Yeah, I think they claimed they could fit like 40 people on it.
(carnival music) (guitar string plucking sound) - [Logan] So some of the things we've discovered through this project is when we were first looking into the Jenners, they claimed they had graduated from Eaton and King's College.
And then we look into it, we email those colleges.
And they get back to us and say, "We have no record whatsoever of Henry or Robert Jenner going to these colleges."
And then, so then that got us thinking, it's like, "Okay, well if they're lying about that..." -- Right -- What else?
- There's much more in their biographies that they were sharing locally that we then had to investigate and see if those things could actually be viable and true.
They've claimed to have connections to There's a claim that the family was close friends with the Egyptologist at the British Museum.
And then there's a claim that the Egyptologist gave a Egyptian Scarab necklace to Henry Jenner that he then wore for the rest of his life.
The Jenner's weren't necessarily doing a lot of world traveling despite the fact that their collections come from across the globe.
But it gives you this impression that they're you know, going all around the world making these collections for their institution like larger professional museums in the time would've been doing.
And so it seems like what they're relying on more is when those larger professional museums go under, they go to the fire sale and buy some stuff and bring it out here.
- [Logan] They claimed to have actual Egyptian mummies from Egypt that they allegedly bought from The University of South Dakota.
There's a whole big story about how Henry Jenner drove to the University of South Dakota and purchased a mummy from the archeologist there, and then drove it back to Loup City in his convertible in the passenger seat.
(chuckling) What a wild sight that would've been.
- And certainly nobody in 1907, you know, Loup City is gonna be back checking their resume.
At the same time, you know, they claimed to be from a brewing family in South London, that turned out to be true.

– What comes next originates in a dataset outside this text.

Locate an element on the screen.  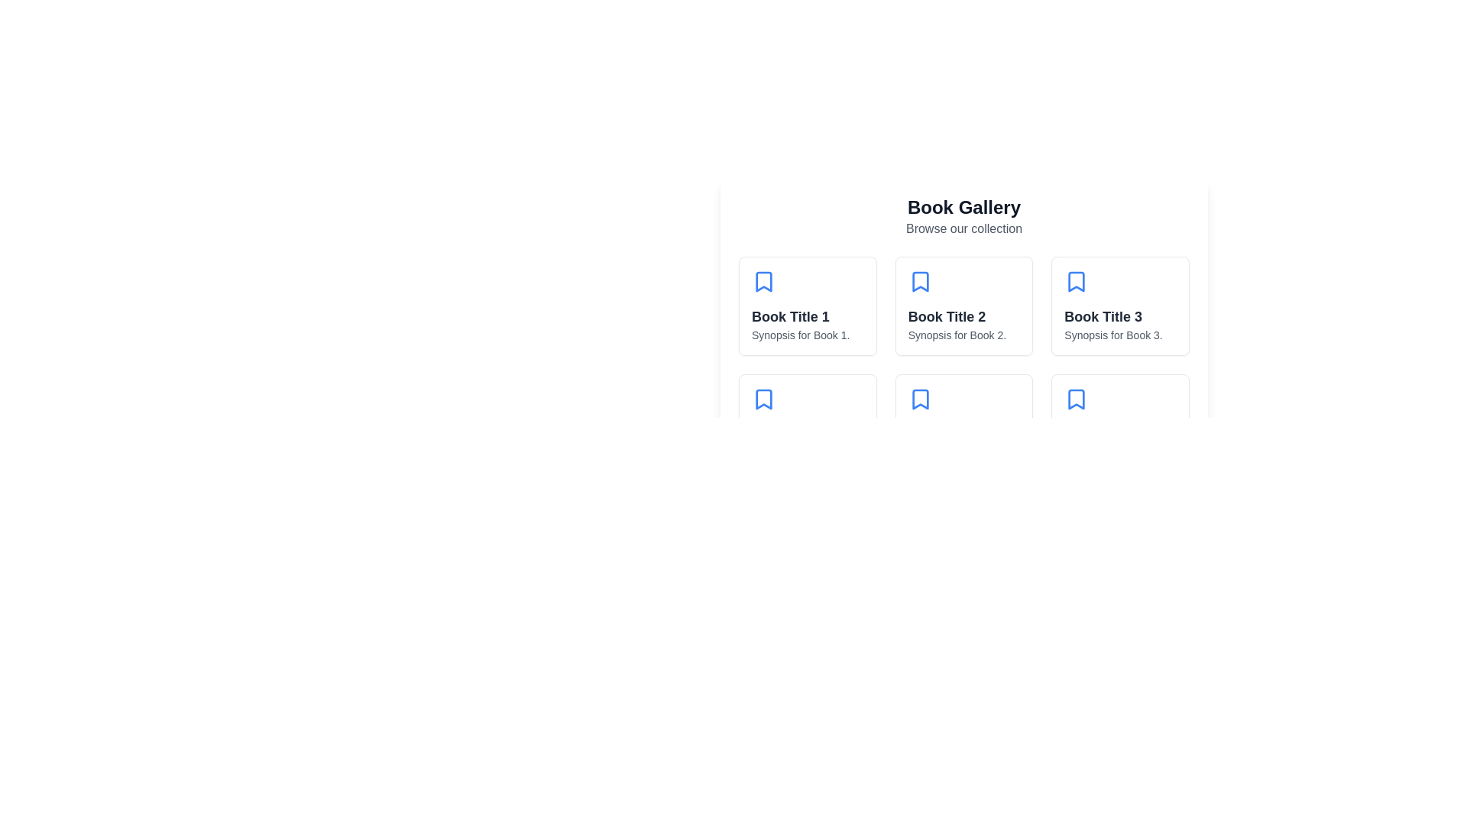
the Header or Title Section that displays 'Book Gallery' and 'Browse our collection' at the top-center of the interface is located at coordinates (964, 217).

They claimed to have come from some money, that turned out to be true.
So a lot of the parts of their biography did line up.
We've had them described to us by someone -as a showman.
-- [Logan] Yes, showman.
- [Will] And I think that's a fairly apt description.
- Yes.
- That they were willing to exaggerate here or there, (light music) but operating with a grain of truth underneath all of it at the same time.

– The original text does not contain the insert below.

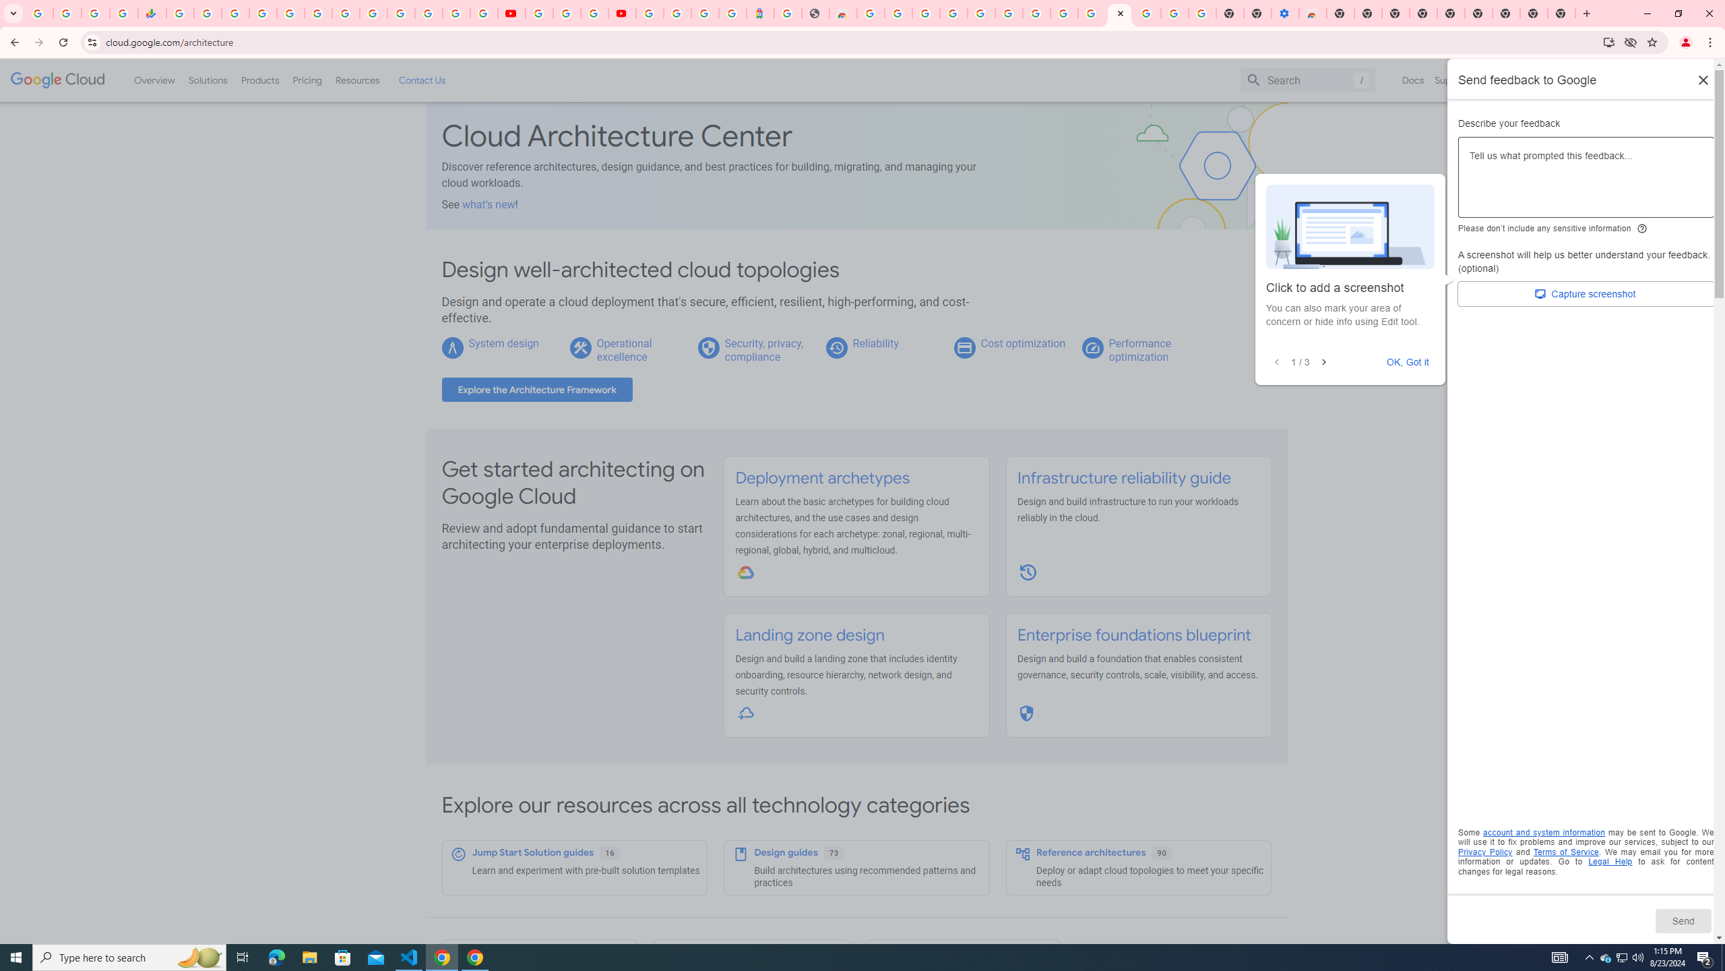  I want to click on 'Atour Hotel - Google hotels', so click(759, 13).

(light music) - [Logan] You have these two wealthy British men that come to the United States and they try and recreate the British Museum.
And they have all of these wonderful pets and it's all well and good.
And then you look into it, and their stories of like the deer running down Henry Jenner, or Robert Jenner's, you know, allegedly, getting drunk and getting bitten by tarantulas.
And you've got people stealing stuff from the museum.
- [Will] The story of Jenner's Park is the story of the wild world of early museums.
That it's the story of, you know, two guys with a vision, and connections, and money being able to build a museum, and amusement park, and zoo in the central part of Nebraska in a small town, which is something you could only do in that time period with the connections that they had in that area of colonialism.
And so to me it's just the perfect story of a small museum in that era.